A rischio anche le rogge e i canali che si diramano dal fiume alle campagne per l'irrigazione delle coltivazioni, per l'onda nera che dal fiume Lambro è stata portata fino al Po. Lo denuncia la Confagricoltura di Milano e Lodi, che sta monitorando la situazione ora dopo ora. Il disastro, ricorda il presidente Mario Vigo, ha colpito, per primo, il territorio delle province di Monza, Milano e Lodi. «Ciò che più ci allarma è l'eventualità che la marea nera possa avere inquinato, oltre che la falda acquifera, anche le diramazioni idriche e la rete, fittissima, di canali e rogge che derivano acqua dal Lambro e che sono utilizzati per l' irrigazione delle campagne del sud Milano e del lodigiano - ha detto Vigo - e da ieri sono state emesse ordinanze dei Sindaci e dei Prefetti di divieto a prelevare acqua». «Il problema ora non preoccupa, perchè in campagna attualmente non si utilizza l'acqua, ma non dimentichiamo che tra poche settimane - ha proseguito Vigo - comincerà la campagna di semina e la richiesta di acqua sarà fortissima, ad esempio per la semina del riso. Chiederemo alle Prefetture di intervenire per far si che l'annata agraria non sia compromessa, se necessario procedendo a bonificare gli alvei e i manufatti contaminati dalla marea nera».

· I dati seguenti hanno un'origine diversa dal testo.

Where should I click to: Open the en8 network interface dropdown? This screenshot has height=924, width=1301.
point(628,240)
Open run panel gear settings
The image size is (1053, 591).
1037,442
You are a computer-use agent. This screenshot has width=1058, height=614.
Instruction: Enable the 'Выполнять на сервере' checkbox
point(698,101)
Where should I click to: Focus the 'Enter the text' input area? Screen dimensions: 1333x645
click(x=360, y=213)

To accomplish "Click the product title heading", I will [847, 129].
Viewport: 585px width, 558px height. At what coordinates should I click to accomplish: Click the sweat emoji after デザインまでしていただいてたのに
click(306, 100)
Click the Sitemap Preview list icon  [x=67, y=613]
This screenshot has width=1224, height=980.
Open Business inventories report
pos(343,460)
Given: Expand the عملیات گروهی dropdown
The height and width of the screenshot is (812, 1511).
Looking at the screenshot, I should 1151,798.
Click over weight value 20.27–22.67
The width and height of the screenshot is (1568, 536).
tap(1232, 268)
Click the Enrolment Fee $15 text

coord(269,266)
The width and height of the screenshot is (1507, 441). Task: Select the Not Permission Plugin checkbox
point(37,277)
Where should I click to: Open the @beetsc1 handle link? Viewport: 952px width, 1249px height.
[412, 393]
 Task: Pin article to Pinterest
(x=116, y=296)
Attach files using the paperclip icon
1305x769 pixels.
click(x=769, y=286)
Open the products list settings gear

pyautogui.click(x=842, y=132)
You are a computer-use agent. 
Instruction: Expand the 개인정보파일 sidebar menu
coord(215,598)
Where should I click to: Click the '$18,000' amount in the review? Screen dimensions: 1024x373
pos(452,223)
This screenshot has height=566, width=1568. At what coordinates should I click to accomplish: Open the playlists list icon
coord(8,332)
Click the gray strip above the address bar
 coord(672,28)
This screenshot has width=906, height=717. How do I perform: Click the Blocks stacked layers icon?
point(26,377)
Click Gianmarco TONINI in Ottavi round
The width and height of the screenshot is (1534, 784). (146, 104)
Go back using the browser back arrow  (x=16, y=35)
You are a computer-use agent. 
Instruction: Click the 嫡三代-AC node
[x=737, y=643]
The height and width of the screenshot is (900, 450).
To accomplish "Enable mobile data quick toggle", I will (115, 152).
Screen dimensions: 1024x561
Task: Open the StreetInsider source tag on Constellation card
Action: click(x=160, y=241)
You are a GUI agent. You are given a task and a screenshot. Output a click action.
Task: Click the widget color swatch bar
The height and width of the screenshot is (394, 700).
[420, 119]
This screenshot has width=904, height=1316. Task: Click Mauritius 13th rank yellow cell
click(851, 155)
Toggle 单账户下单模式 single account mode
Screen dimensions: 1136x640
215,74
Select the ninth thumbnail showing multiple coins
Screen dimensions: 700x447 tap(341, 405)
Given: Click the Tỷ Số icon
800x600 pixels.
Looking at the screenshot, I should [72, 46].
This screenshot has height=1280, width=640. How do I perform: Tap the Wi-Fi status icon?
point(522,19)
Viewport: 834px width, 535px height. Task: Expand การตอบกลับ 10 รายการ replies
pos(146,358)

Divieto di pesca e prelievo di acqua lungo il tratto del fiume Po, nonchè dalle lanche, dai canali e dalle rogge ad esso collegate. È questa la decisione presa dal Prefetto di Cremona Tancredi Bruno di Clarafond dopo lo sversamento di idrocarburi nel fiume Lambro avvenuto due giorni fa in una raffineria in Brianza. Nel provvedimento, frutto di una riunione con Forze dell'Ordine, Enti locali, Asl e Corpo Forestale, il Prefetto ordina anche di predisporre la vigilanza, da parte di tutte le forze di polizia, eventualmente coadiuvate da volontari, delle aree lungo le sponde dei corsi d'acqua; e l'adozione di ogni misura per scongiurare nell'immediato situazioni pericolose per l'incolumità pubblica e privata, anche sotto il profilo igienico-sanitario e ambientale. Infine, la Prefettura ha attivato le organizzazioni di volontariato che operano sul territorio del Cremonese per soccorrere gli animali in difficoltà lungo il Po.